G.R.E. Study Tips #1

I always have problems with analogies… i know for sure that analogies are my toughest area which is awkward, but here’s some tips! I believe I got this from the testmagic.com forums.

Analogies are my hardest part. These tips from Peterson’s Mastering the GRE edition 2009 is very descriptive on strategies to achieving the analogies section (although there maybe only four analogies on the test lol)

THE 5-STEP PLAN
Your first task in this chapter is to learn the 5 basic steps for handling a GRE Analogy.
(You’ll apply these steps to two sample questions.)
Step 1: Determine the Meaning of the Words
Determine the meaning of each word in the original pair. If you’re unfamiliar with one
or both words, try to guess what it means based on its prefix, if any, and root.

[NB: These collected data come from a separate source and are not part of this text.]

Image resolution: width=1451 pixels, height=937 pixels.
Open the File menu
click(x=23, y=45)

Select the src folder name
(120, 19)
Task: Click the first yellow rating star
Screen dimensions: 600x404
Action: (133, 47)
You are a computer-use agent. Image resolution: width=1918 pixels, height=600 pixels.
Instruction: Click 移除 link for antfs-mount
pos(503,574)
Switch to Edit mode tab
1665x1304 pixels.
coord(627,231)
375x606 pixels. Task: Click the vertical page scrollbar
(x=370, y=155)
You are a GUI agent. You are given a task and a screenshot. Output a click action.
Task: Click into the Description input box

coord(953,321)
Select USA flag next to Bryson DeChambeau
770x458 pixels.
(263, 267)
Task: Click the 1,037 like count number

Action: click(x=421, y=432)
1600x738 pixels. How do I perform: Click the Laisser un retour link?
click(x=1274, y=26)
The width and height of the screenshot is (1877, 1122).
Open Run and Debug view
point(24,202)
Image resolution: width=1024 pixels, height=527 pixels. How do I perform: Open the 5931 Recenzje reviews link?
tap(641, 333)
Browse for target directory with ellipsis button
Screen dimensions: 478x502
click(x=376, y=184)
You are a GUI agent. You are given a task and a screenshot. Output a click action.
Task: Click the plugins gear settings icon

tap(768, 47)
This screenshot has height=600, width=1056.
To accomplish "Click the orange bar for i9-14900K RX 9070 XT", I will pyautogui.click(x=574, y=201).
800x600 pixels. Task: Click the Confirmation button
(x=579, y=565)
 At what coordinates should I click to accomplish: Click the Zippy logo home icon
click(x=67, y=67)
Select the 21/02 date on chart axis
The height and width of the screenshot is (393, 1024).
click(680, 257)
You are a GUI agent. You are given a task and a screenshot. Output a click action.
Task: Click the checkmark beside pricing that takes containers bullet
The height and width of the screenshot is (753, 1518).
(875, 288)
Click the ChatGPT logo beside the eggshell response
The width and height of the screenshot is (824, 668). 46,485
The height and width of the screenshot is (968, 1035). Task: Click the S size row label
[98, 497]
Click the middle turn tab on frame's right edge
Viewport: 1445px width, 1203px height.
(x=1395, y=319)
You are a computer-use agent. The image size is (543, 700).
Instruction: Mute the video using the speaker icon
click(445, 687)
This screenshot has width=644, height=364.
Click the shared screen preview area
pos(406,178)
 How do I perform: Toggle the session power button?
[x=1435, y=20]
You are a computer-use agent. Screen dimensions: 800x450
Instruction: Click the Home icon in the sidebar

Step 2: Figure Out How the Words Are Related
Determine how the two words are related, and make up a sentence that expresses that
relationship. Try to be specific. A sentence such as “[one word] is a type of [the other
word]” might suffice for easier Analogies, but in most cases you’ll have to get more
specific. (A bit later, we’ll take an in-depth look at the most common types of word
relationships appearing on the GRE.)

Step 3: Try Out Your Sentence Using the Answer Choices
Try each answer choice in turn, eliminating those that clearly don’t work. Read your
sentence, substituting each word pair by turn for the original pair.Ask yourself whether
the sentence makes sense with the new pair. If it does, or if it’s close, the pair might be
your best choice. If it doesn’t, eliminate that answer choice.

Step 4: Try Again If You Have More Than One Answer
If you’re left with more than one answer—or no answer at all—go back and make your
sentence fit better. Your original sentence might have been:
• Too general
• Too specific
• A good start, but not sufficient (in other words, there’s another kind of relationship
you must recognize to narrow down the choices further)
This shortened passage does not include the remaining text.